Plusieurs membres de la Hadopi vont être impactés par ces mesures. Dominique Guirimand, qui préside la Commission de protection des droits, est aussi membre d’une autre AAI, le Défenseur des droits (plus spécialement au collège luttant contre les discriminations). 

Sa suppléante, Stéphanie Gargoullaud, est titulaire en même temps auprès de la Commission d’accès aux documents administratifs (CADA), comme on peut le voir sur cet organigramme

Quant à Denis Rapone, ce membre du collège exerce en même temps au sein du comité de règlement des différends et des sanctions au sein de la Commission de régulation de l’énergie, une autorité administrative indépendante chargée de veiller au bon fonctionnement des marchés de l'électricité et du gaz. 

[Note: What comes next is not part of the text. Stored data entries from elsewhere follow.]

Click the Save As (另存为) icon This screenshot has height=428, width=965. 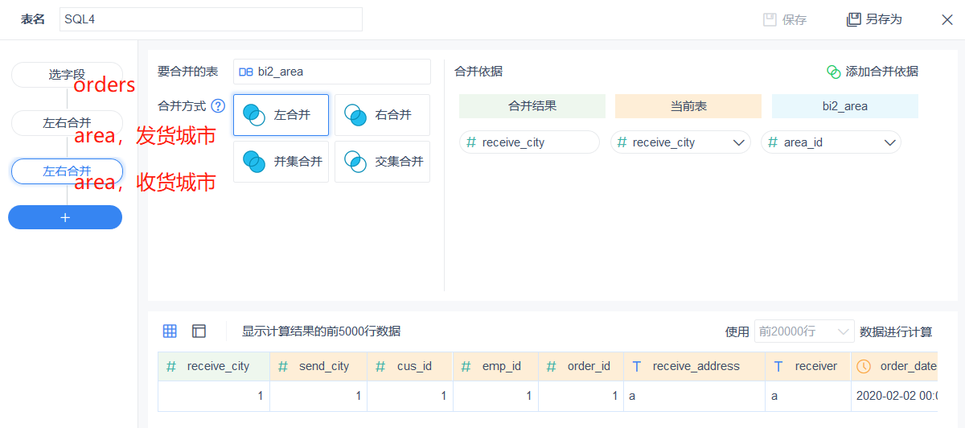(x=853, y=19)

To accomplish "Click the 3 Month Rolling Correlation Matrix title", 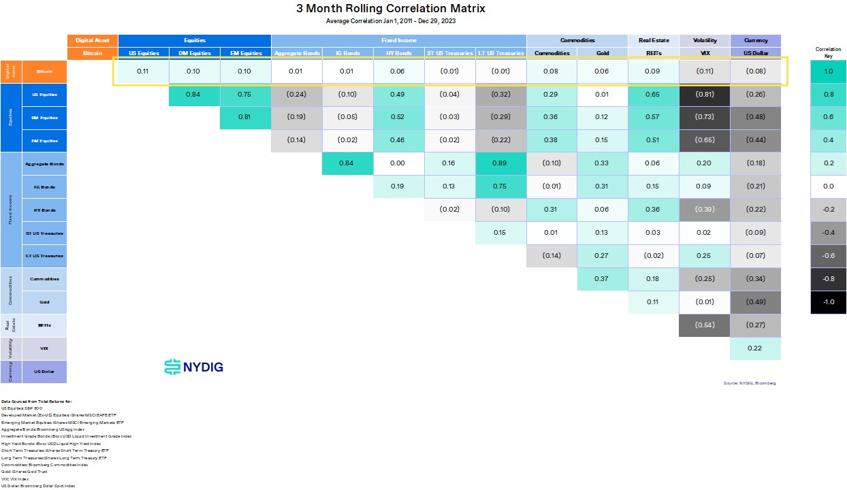I will [x=391, y=9].
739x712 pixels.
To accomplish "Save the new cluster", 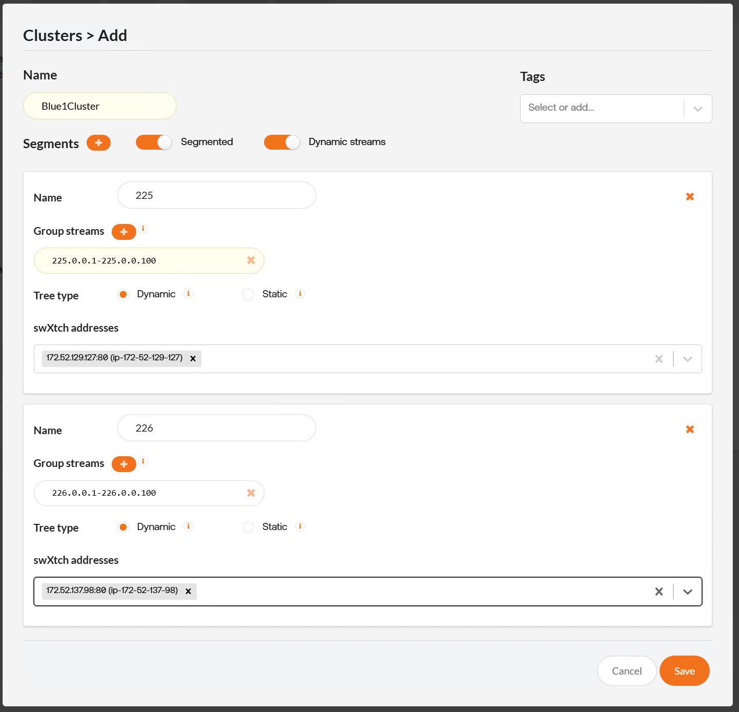I will point(684,671).
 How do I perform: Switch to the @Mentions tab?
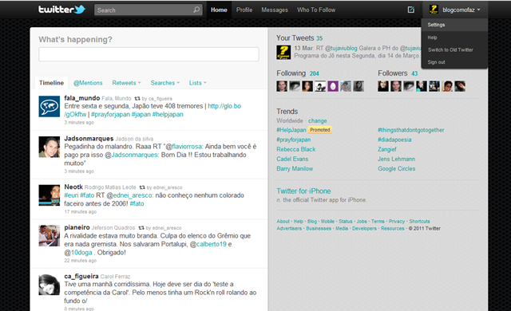[88, 83]
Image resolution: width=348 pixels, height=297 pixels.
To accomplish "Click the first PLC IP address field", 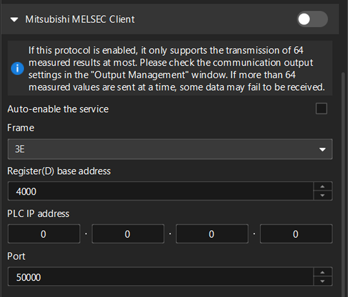I will 44,234.
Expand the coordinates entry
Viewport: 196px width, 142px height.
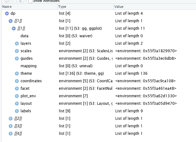pos(17,81)
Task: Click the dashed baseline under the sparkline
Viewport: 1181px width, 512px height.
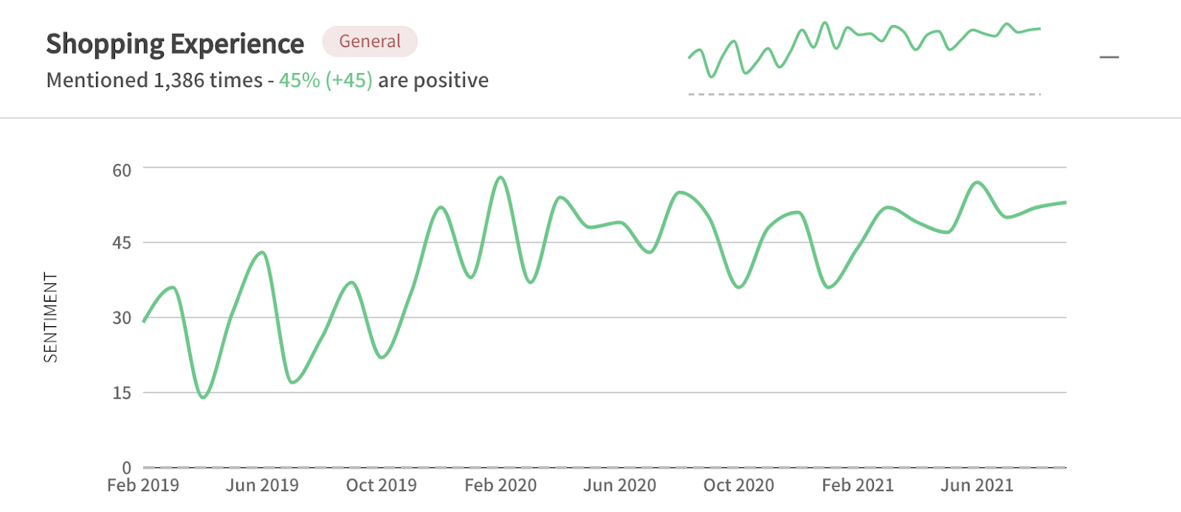Action: [864, 94]
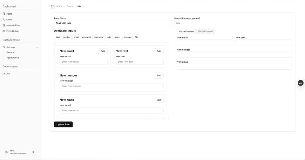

Commission d’accès aux documents administratifs, Commission de régulation de l’énergie et Défenseur des droits sont trois entités énumérées en annexe de la proposition de cette loi qui interdit tout cumul. Toutes les personnes concernées devront donc choisir une fois le texte publié au J.O. : soit rester, soit partir.

Toujours au collège de la Hadopi, Laurence Franceschini peut heureusement souffler : le médiateur du cinéma, dont elle est membre, n’est pas une autorité visée par la liste. Elle pourra donc rester entre les murs de cette Hadopi qui participe à la lutte contre le piratage de musiques et de films.